The 4% SWR rule of thumb is based on a 30 year retirement window, so it might pose more longevity risk than a 56-57 year old might be comfortable with.
 
Don't know if this will help you but....I'm 55 with $1,025,00 in investable assets and with the ability to sock another $80,000 away each year for the next 4 years at which time I plan to officially retire. Hoping the investable asset bucket will be between 1.3 to 1.5 million but there are no crystal balls. If the market does nothing, investable assets will be closer to 1.3m, if it does well it will be closer to 1.5m, if it goes south...well...you know the drill here. In 4 years my home will be paid for. Income will come from board fees of $18,000/year and K1 income from family business which historically runs anywhere from $50,000/yr to $100,000 + a year as well as whatever interest I'm able to get off some CD's (currently running about $30,000 a year).....all of this is before tax. My plan is to live off whatever income is generated from the Board fees, K1 income from famly business, CD interest and any SS I may be entitled to....while allowing my stock market investments to continue to grow( with any luck!). Once my house is paid for ...I need $3,600 a month which is my bare bones budget...meaning being able to pay the bills and expenses....life and owning a home requires. I have to pay for my health care.
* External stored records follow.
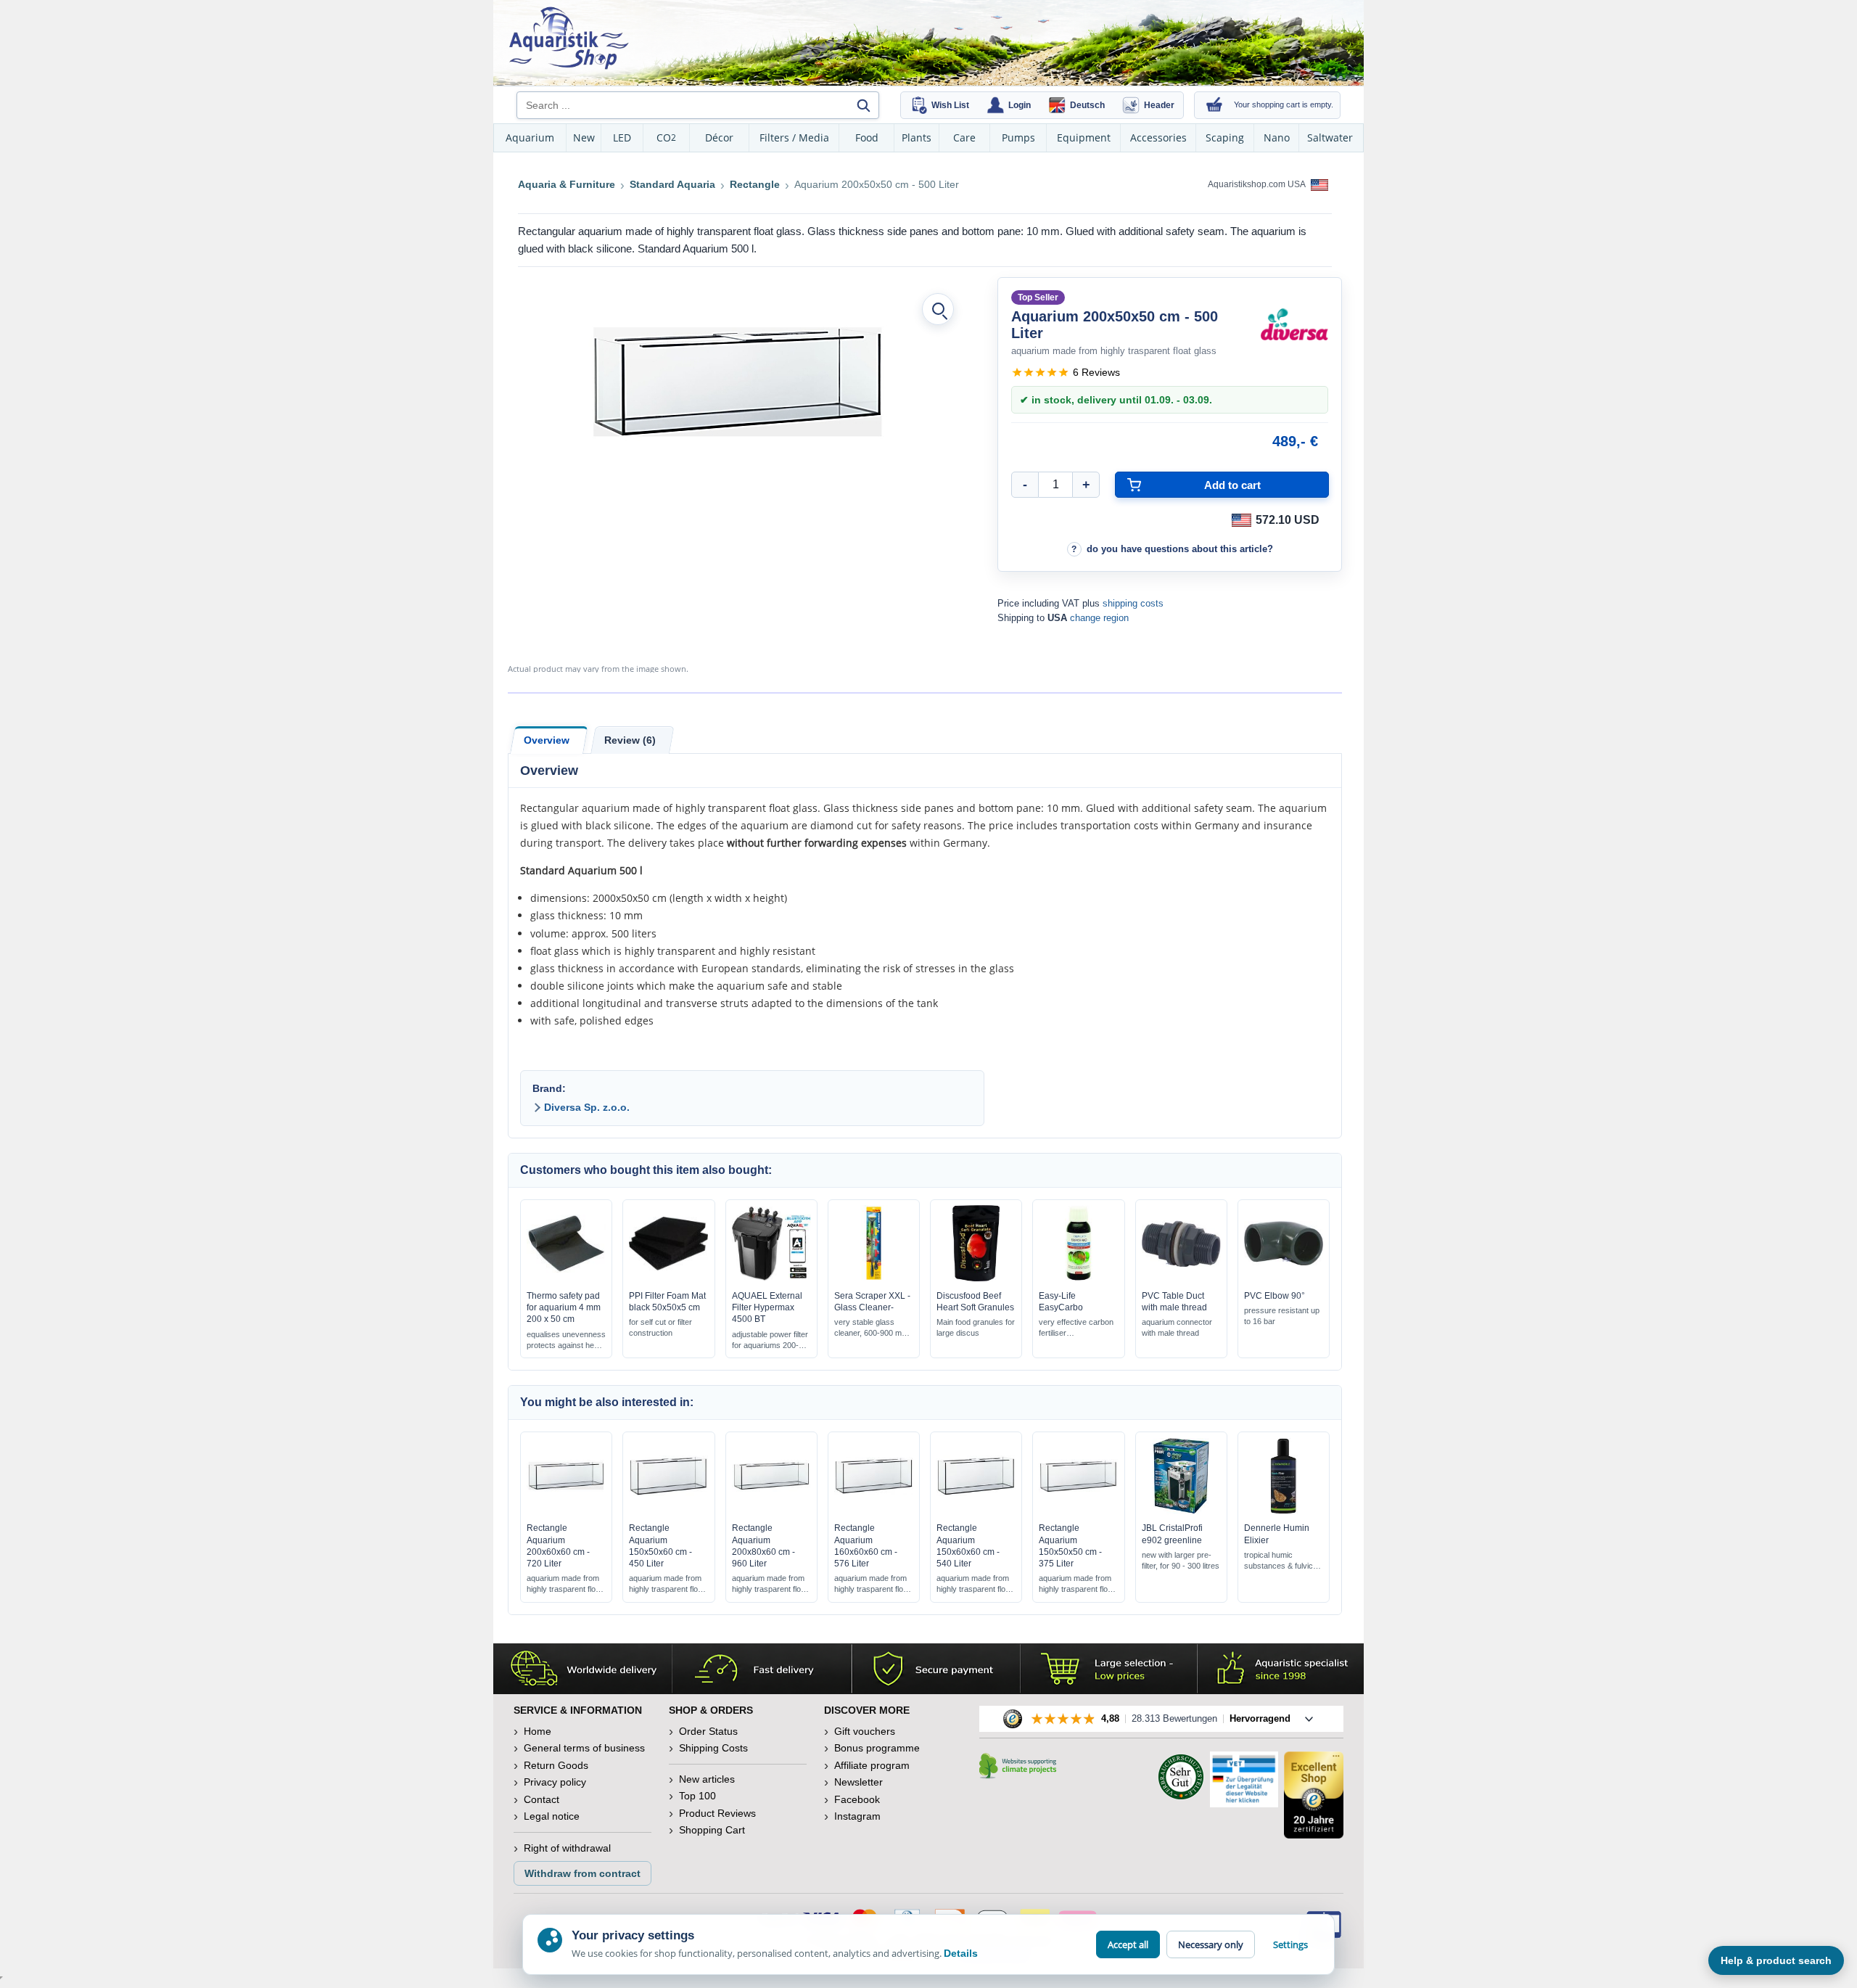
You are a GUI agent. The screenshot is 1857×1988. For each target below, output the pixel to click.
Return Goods (556, 1765)
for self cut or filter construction (660, 1327)
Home (537, 1731)
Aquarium (530, 137)
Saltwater (1330, 137)
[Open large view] (938, 309)
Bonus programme (877, 1748)
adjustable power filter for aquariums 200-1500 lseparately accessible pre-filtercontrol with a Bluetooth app (770, 1340)
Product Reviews (717, 1813)
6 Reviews (1096, 372)
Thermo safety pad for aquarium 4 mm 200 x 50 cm (564, 1307)
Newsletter (858, 1782)
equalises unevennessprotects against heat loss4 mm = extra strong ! (566, 1340)
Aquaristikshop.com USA (1257, 184)
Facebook (857, 1799)
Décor (719, 137)
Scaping (1225, 137)
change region (1099, 617)
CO (666, 137)
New (584, 137)
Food (866, 137)
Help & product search (1776, 1960)
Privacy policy (555, 1782)
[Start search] (863, 105)
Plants (916, 137)
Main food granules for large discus (975, 1327)
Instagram (857, 1816)
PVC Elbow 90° (1274, 1296)
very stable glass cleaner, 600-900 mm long (871, 1328)
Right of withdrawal (567, 1848)
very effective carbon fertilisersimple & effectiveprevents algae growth (1078, 1328)
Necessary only (1210, 1944)
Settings (1290, 1944)
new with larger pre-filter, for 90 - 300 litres (1180, 1560)
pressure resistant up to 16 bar (1281, 1316)
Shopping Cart (712, 1830)
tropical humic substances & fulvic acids (1278, 1561)
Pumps (1018, 137)
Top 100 (697, 1796)
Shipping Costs (713, 1748)
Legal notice (552, 1816)
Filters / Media (794, 137)
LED (622, 137)
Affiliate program (872, 1765)
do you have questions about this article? (1180, 548)
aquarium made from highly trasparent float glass (564, 1584)
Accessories (1158, 137)
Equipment (1084, 137)
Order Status (708, 1731)
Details (961, 1953)
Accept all (1128, 1944)
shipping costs (1133, 603)
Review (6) (630, 740)
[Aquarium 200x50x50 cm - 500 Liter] (737, 382)
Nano (1277, 137)
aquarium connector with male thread (1177, 1327)
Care (964, 137)
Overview (546, 740)
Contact (541, 1799)
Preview (566, 1277)
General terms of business (584, 1748)
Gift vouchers (864, 1731)
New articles (707, 1779)
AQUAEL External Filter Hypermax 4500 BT (767, 1307)
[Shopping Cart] (1214, 105)
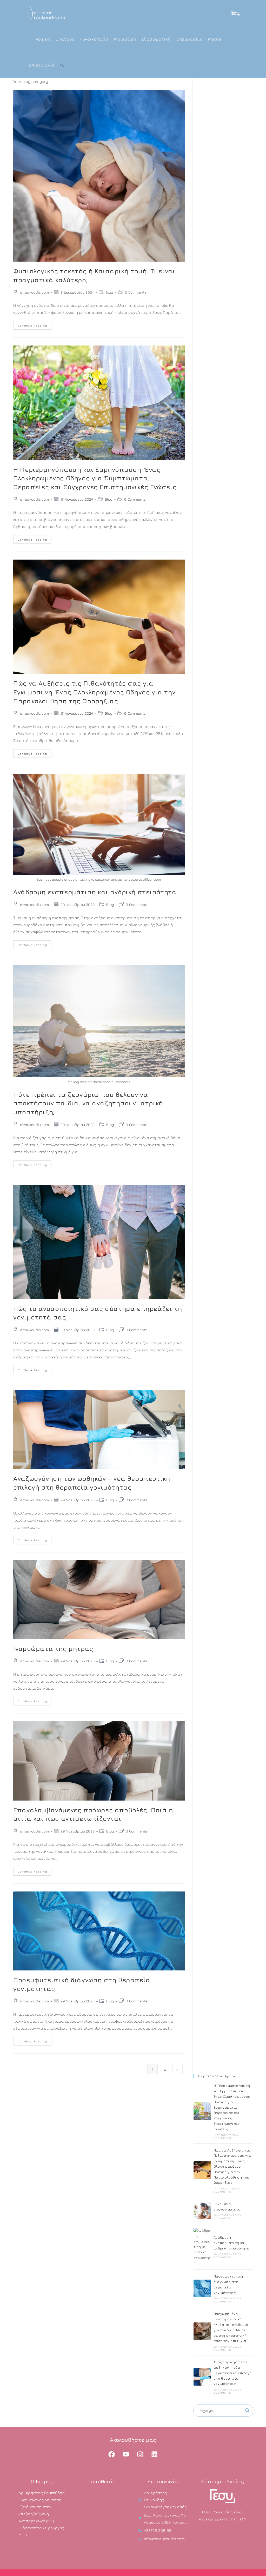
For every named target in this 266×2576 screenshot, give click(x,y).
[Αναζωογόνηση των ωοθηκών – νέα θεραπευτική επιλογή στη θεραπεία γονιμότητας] (202, 2377)
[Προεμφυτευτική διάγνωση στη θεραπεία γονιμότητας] (202, 2288)
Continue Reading (34, 324)
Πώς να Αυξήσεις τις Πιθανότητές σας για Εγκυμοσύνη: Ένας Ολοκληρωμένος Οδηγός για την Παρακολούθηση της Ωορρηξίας (94, 692)
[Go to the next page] (177, 2069)
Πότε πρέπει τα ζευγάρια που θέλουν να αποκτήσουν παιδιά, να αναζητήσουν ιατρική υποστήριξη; (88, 1103)
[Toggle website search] (62, 65)
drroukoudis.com (34, 292)
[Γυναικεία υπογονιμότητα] (202, 2210)
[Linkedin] (154, 2454)
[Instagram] (140, 2454)
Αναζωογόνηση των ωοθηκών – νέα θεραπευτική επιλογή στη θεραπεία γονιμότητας (233, 2373)
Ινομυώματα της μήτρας (53, 1648)
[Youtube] (125, 2454)
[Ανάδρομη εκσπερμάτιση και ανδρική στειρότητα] (202, 2247)
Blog (109, 292)
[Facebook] (111, 2454)
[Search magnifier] (247, 2410)
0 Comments (136, 292)
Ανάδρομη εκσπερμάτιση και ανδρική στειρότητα (94, 891)
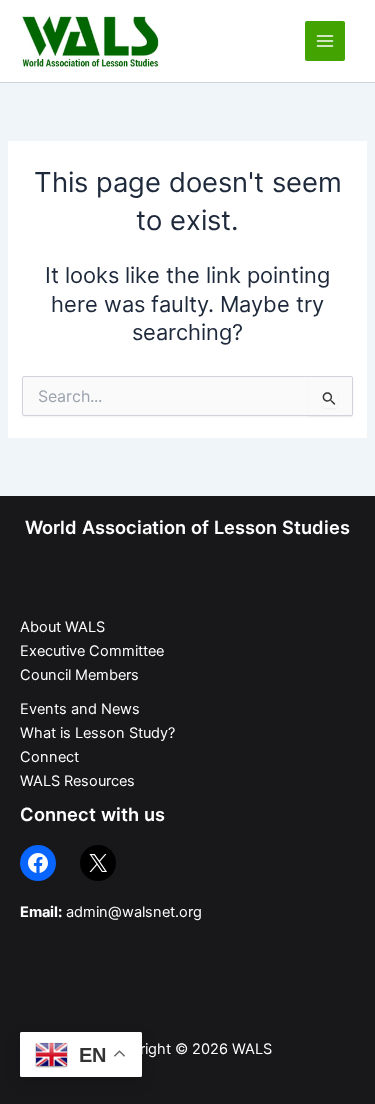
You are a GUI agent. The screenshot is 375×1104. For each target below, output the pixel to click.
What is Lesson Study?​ (97, 733)
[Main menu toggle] (325, 41)
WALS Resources (77, 781)
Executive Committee (92, 651)
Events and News (80, 709)
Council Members (79, 675)
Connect (49, 757)
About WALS (62, 627)
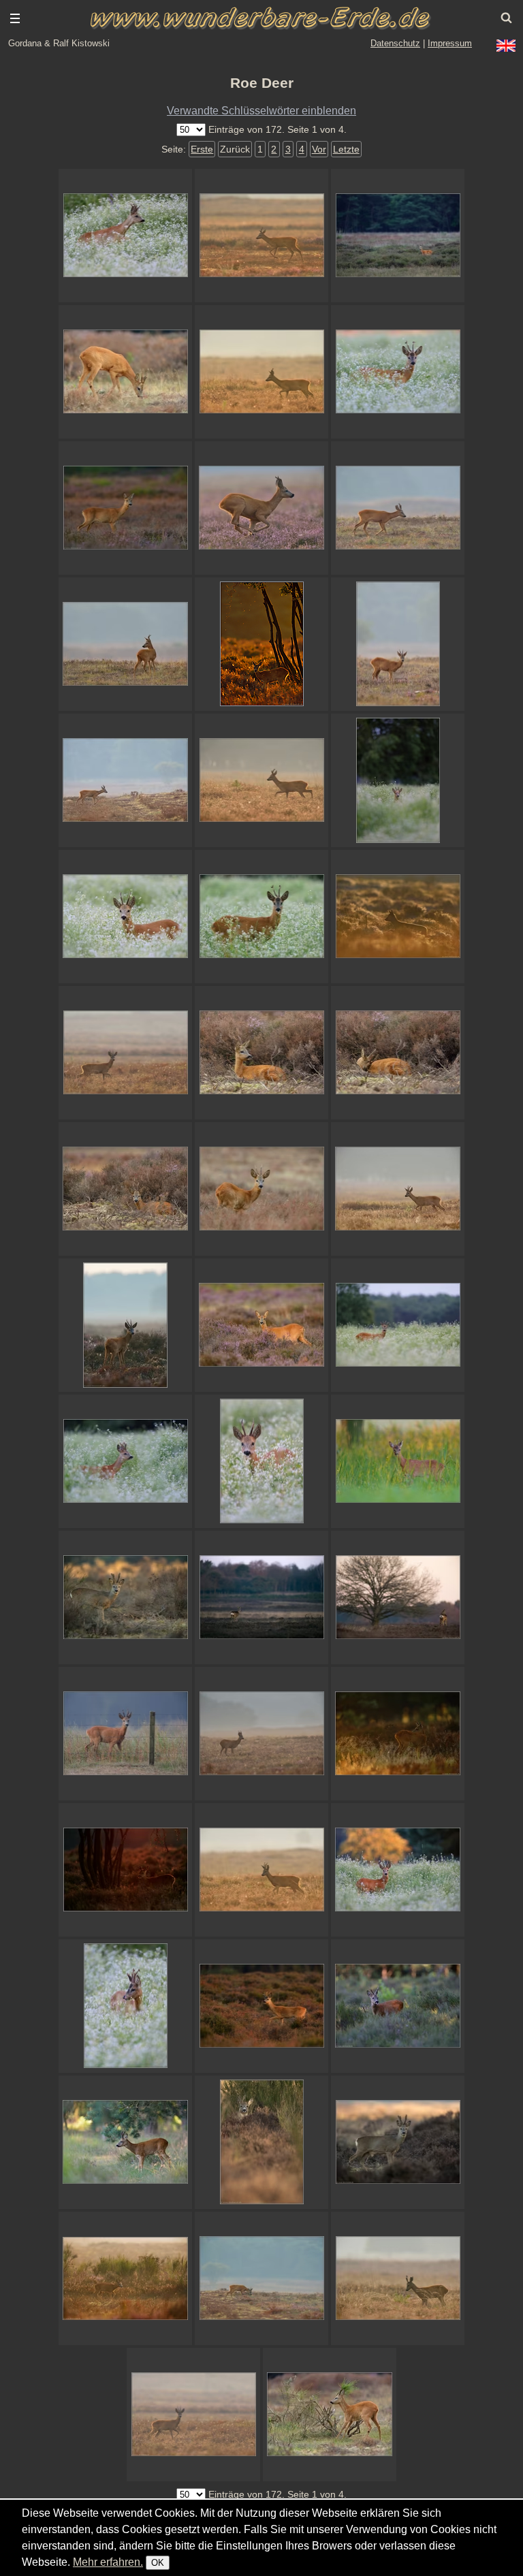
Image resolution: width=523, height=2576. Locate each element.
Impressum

Personally I am more comfortable with 1.5M to 2 M in investable assets ...which is why...even though I might be able to draw down my investable assets...I'm going to try not to...living on what actually comes in as income....until my assets get closer to the 2m mark.

The other thing I have done...unlike some advice from the brokers and financial planners ...is I currently have 13-15 years of 50K income NET of taxes socked away in Certificates of Deposit....so that if the market gyrates...I know I have a 13 - 15 year safety net. These last 2 bubbles did me in and ...I need to sleep at night.

I think you are well on your way....and have a comfortable nest egg that will afford you to "change gears" should you need to. But like others here...taxes...are a consideration. Generating $48,000 on a 1M nest egg sounds easy ...on the surface...until taxes are factored in. Save all you can beween now and the moment you retire. It will never be easier to do so.